**Task details:**
Lines below starting with the line with "Cerga worden (1301, 95)" and going on through the line with "Terug naar startpagina" must be output exactly; the rest of the records must be left out.

BEGIN Available data

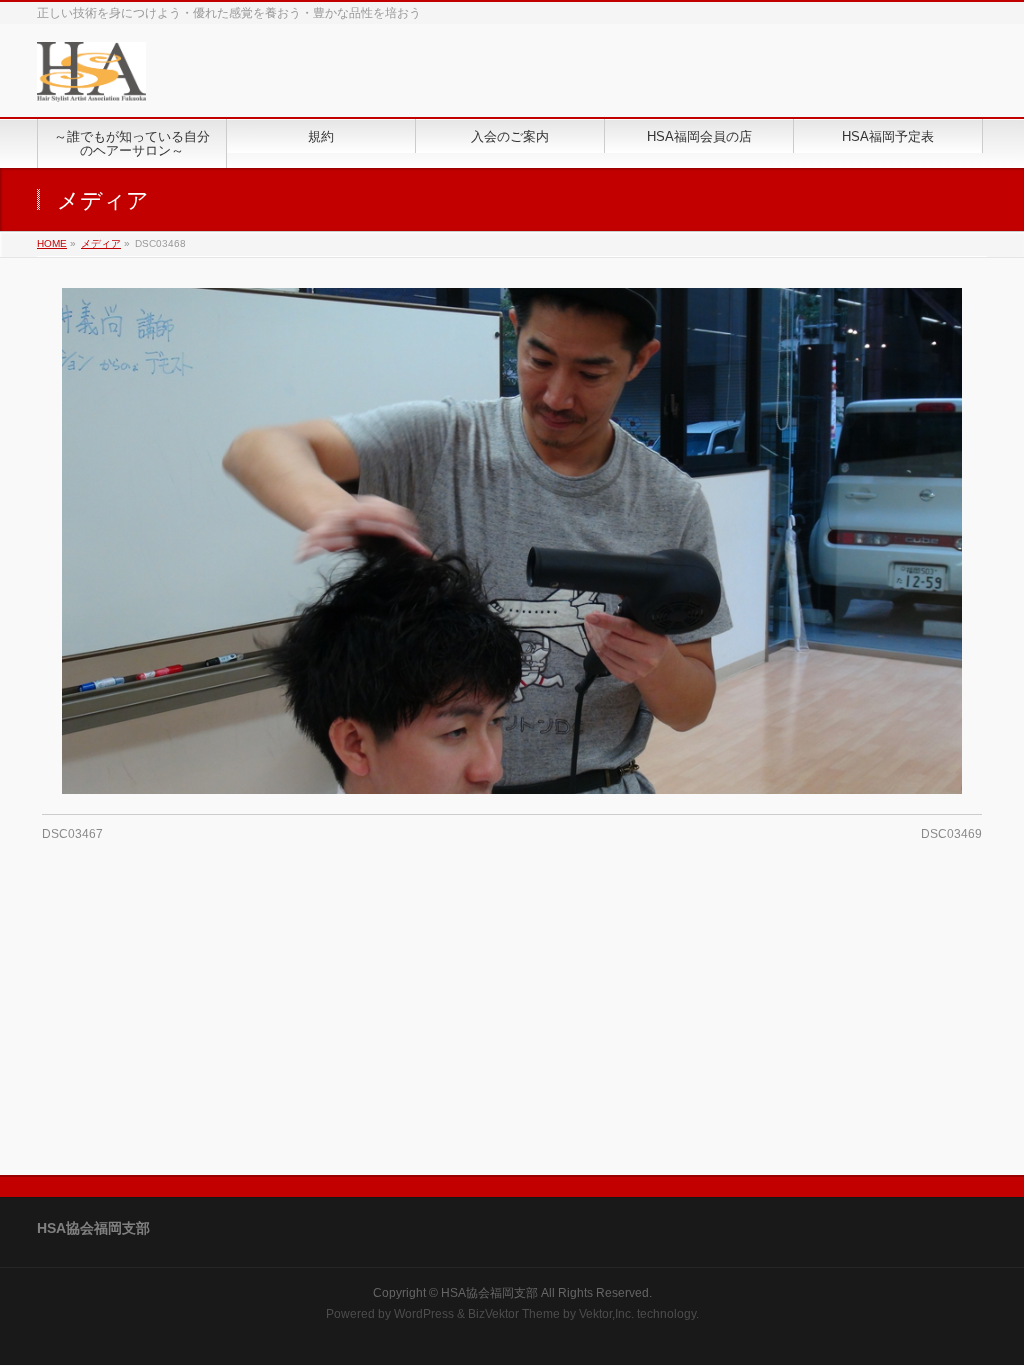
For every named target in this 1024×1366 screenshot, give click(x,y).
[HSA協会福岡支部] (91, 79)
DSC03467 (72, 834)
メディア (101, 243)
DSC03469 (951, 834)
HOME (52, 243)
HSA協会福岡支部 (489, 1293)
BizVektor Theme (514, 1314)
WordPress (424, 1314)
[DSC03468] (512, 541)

END Available data
BEGIN Available data

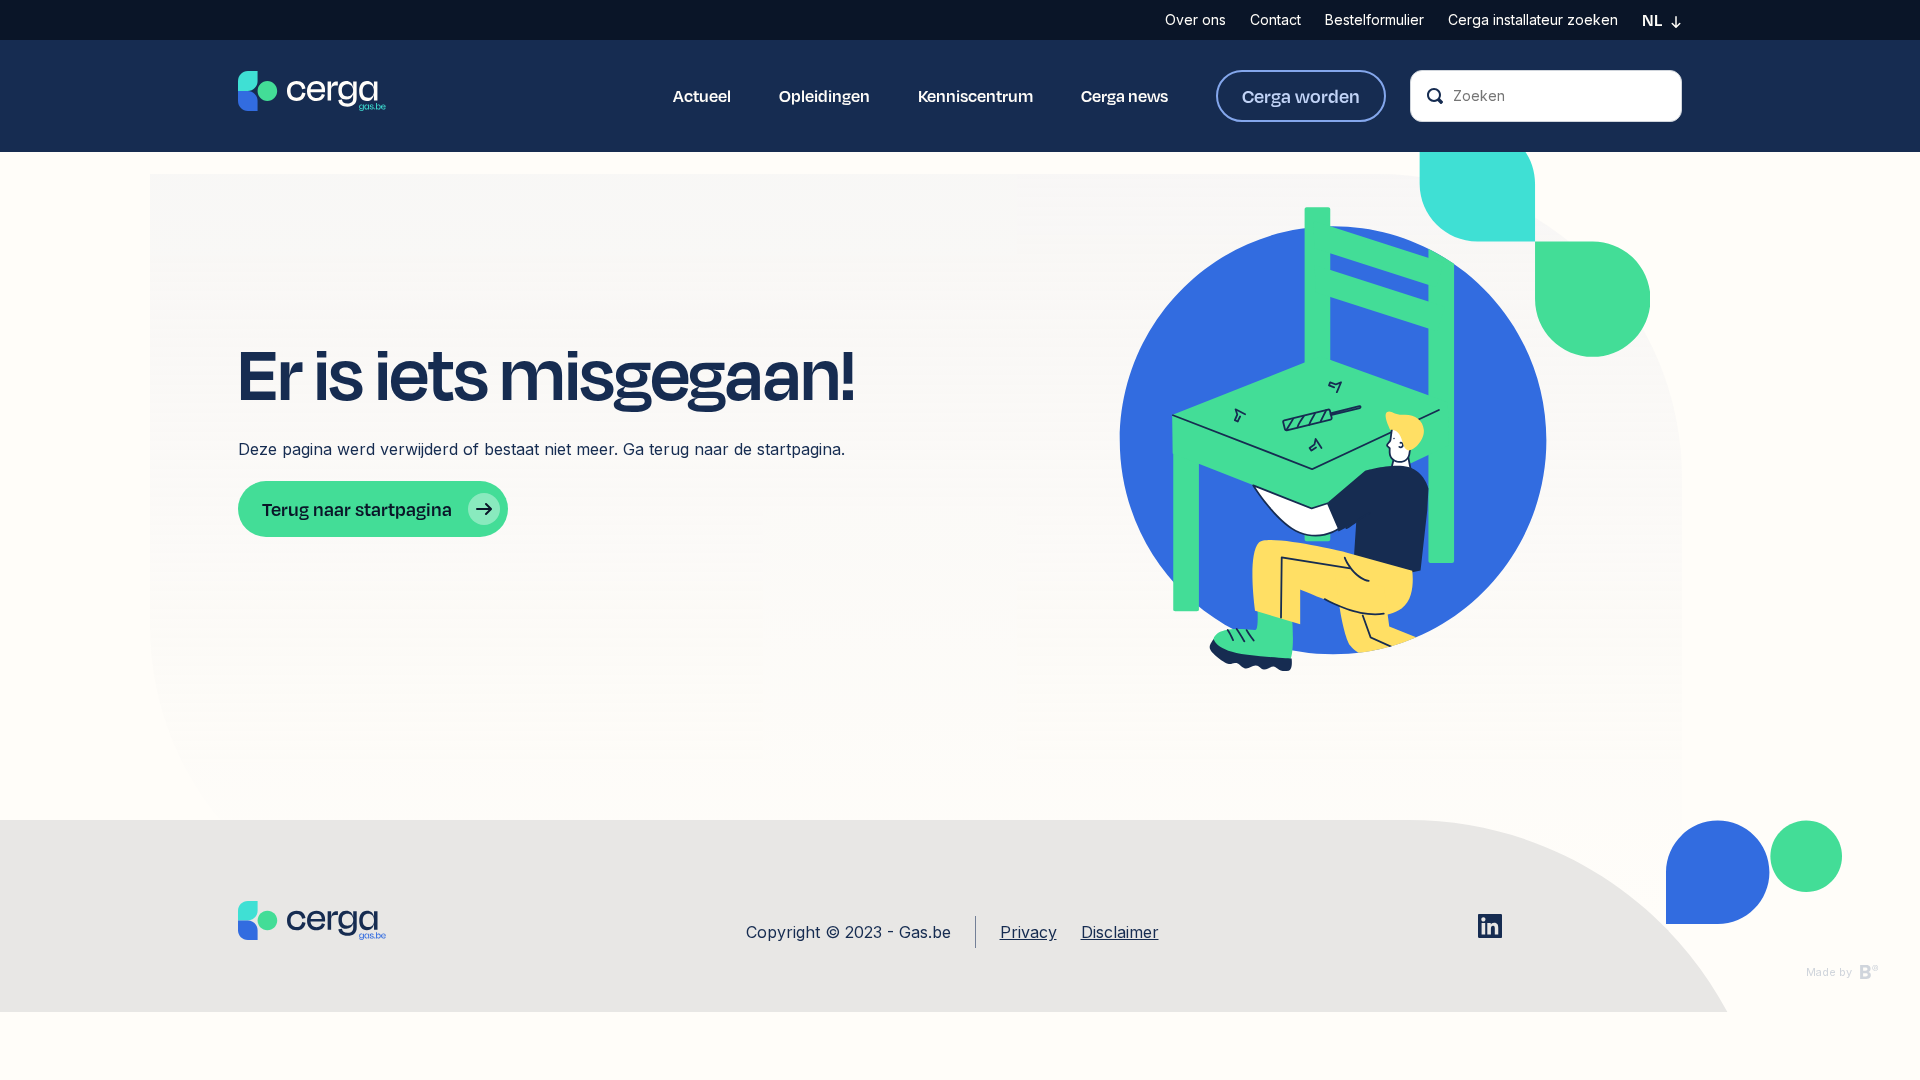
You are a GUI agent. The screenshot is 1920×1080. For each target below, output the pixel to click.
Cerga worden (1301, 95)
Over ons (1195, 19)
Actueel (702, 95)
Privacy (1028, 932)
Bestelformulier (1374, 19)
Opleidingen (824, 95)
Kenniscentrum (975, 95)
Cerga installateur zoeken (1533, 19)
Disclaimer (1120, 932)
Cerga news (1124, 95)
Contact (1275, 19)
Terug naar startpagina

END Available data
BEGIN Available data

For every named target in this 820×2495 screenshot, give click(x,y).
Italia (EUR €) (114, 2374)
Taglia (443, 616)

END Available data

**Written solution:**
Cerga worden (1301, 95)
Over ons (1195, 19)
Actueel (702, 95)
Privacy (1028, 932)
Bestelformulier (1374, 19)
Opleidingen (824, 95)
Kenniscentrum (975, 95)
Cerga installateur zoeken (1533, 19)
Disclaimer (1120, 932)
Cerga news (1124, 95)
Contact (1275, 19)
Terug naar startpagina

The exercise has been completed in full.